La décision de la Cour européenne des droits de l’homme dans l'affaire « Aînées pour la protection du climat et autres contre la Suisse » n’a pas arrangé les choses. Un groupe de plus de 2500 Suissesses âgées avait fait valoir que le manquement du gouvernement suisse à prendre des mesures adéquates contre le changement climatique violait leurs droits humains à la santé et à la vie et les mettait en danger de mort pendant les vagues de chaleur.

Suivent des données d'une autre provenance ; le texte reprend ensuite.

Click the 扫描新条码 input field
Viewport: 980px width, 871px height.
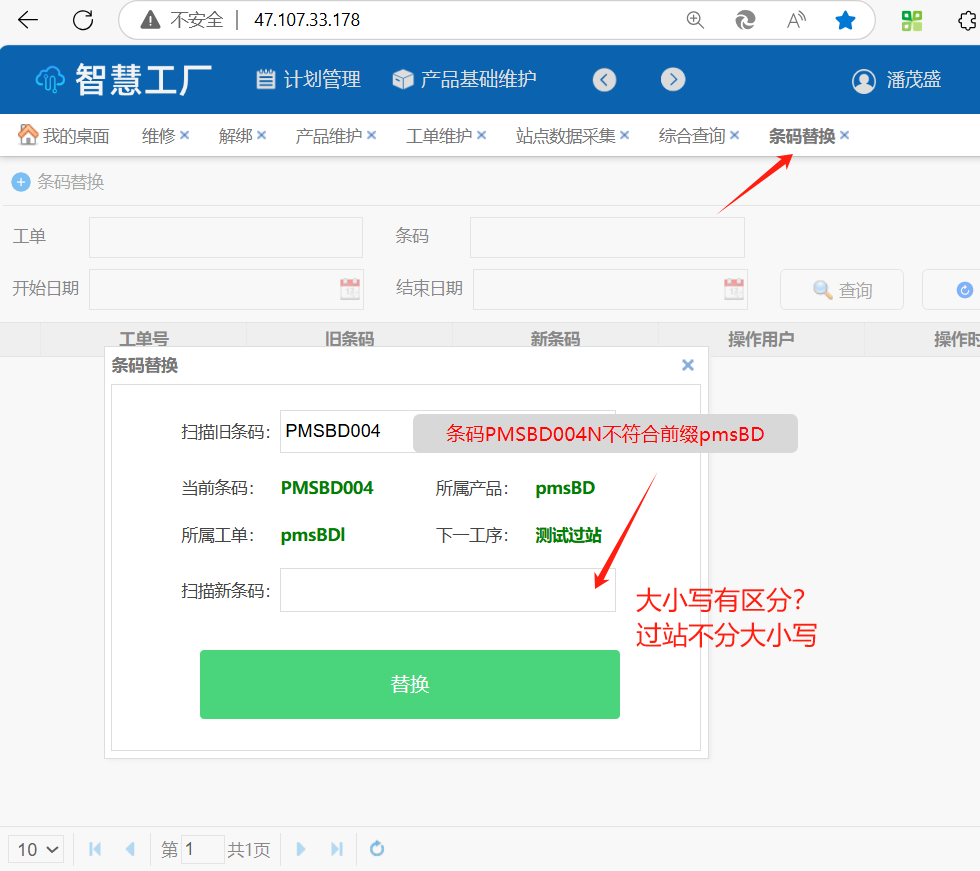pos(447,590)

La Cour de Strasbourg leur a donné raison – et a ainsi rendu le premier arrêt décisif de la CEDH sur la responsabilité d’un État dans la crise climatique.
Pour beaucoup, ce jugement est allé trop loin. Lors de la session d'été, le Parlement a demandé au Conseil fédéral de ne pas donner suite à l'arrêt. Le Conseil fédéral a critiqué « l'interprétation large de la CEDH par la Cour européenne des droits de l'homme » et a estimé qu'il avait déjà suffisamment appliqué l'arrêt sur le climat.

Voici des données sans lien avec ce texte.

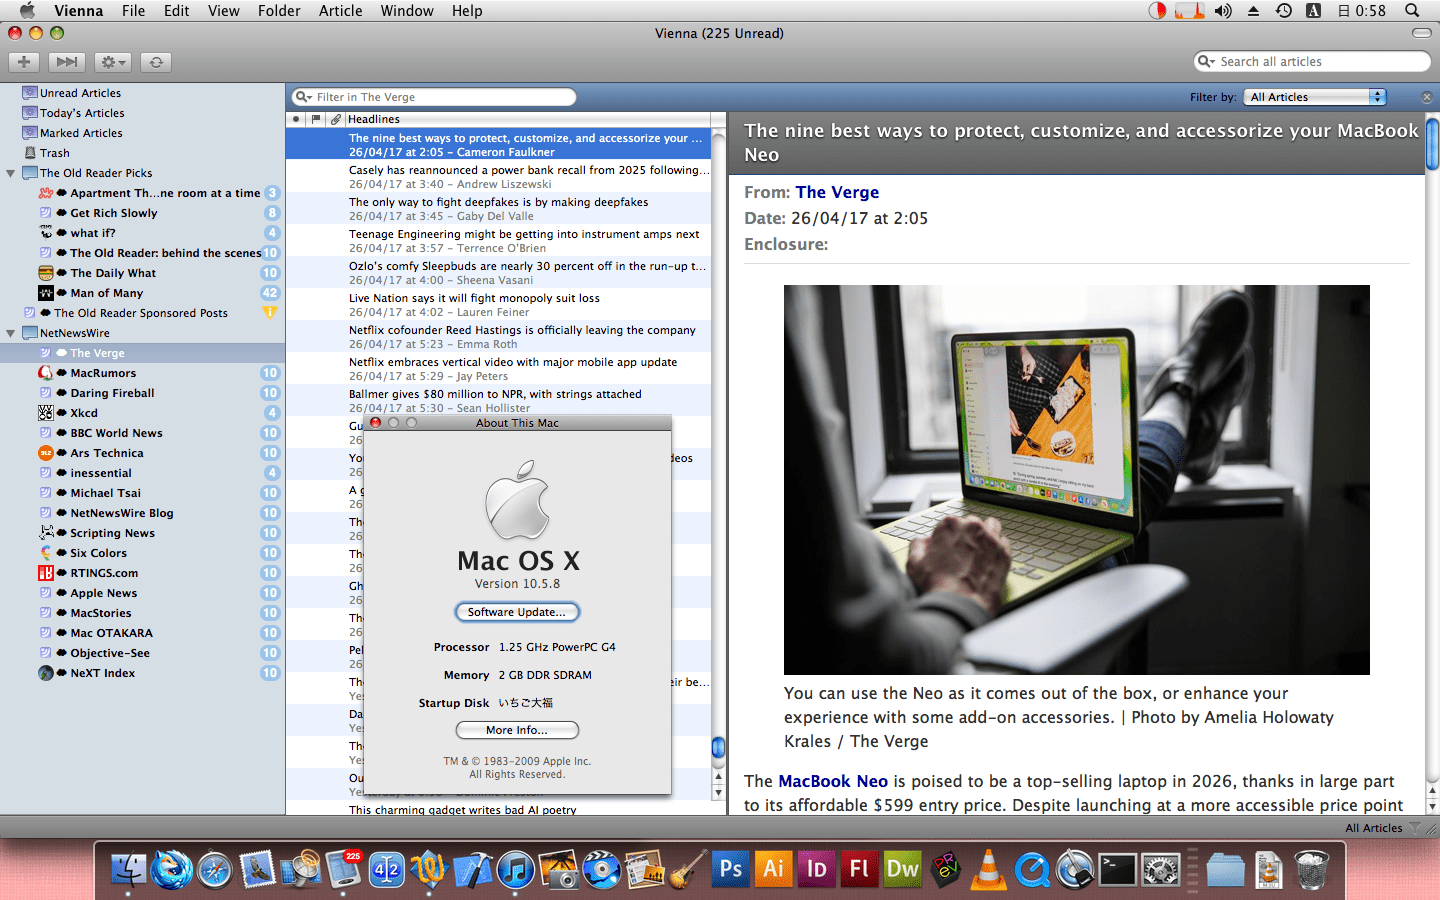The height and width of the screenshot is (900, 1440).
Task: Open the Filter by All Articles dropdown
Action: coord(1315,97)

La Suisse et l'Europe ont besoin de cette protection des droits humains
La Suisse officielle signale ainsi qu'elle ne se sent plus contrainte par la Convention et les arrêts de la Cour. Si la Suisse ne respecte plus ces arrêts, c'est tout un système qui repose sur le caractère contraignant de ces arrêts qui est menacé. Les régimes à tendance répressive et autoritaire s’en retrouveront renforcés, ce qui pourrait conduire à une érosion des garde-fous de l'État de droit dans toute l'Europe. Une mise en œuvre « à la carte » des arrêts de la CEDH ne mettrait pas seulement en danger la base de valeurs communes, elle entraînerait une plus grande insécurité et instabilité en Europe.

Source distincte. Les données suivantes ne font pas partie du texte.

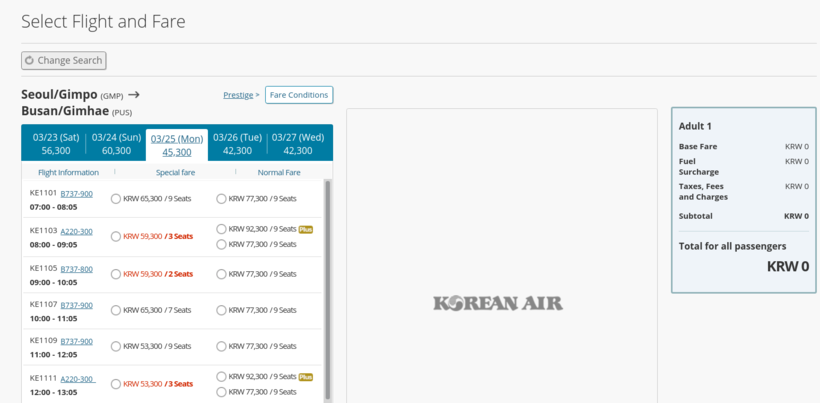Viewport: 820px width, 403px height.
Task: Click the Korean Air logo
Action: pos(498,303)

En ces temps où les atteintes aux droits humains ne cessent de s’intensifier, la protection des institutions de droit international comme la CEDH est plus importante que jamais. Les États qui commettent des crimes contre les droits humains doivent pouvoir être tenus pour responsables. Le gouvernement suisse a donc la responsabilité de se prononcer avec véhémence en faveur de la CEDH et du droit international. C'est la seule façon d'éviter que l'impunité ne se répande. C'est la seule façon de garantir la protection des droits de tous les individus et des minorités. Et ce n'est qu'ainsi que les fondements de notre démocratie pourront être préservés.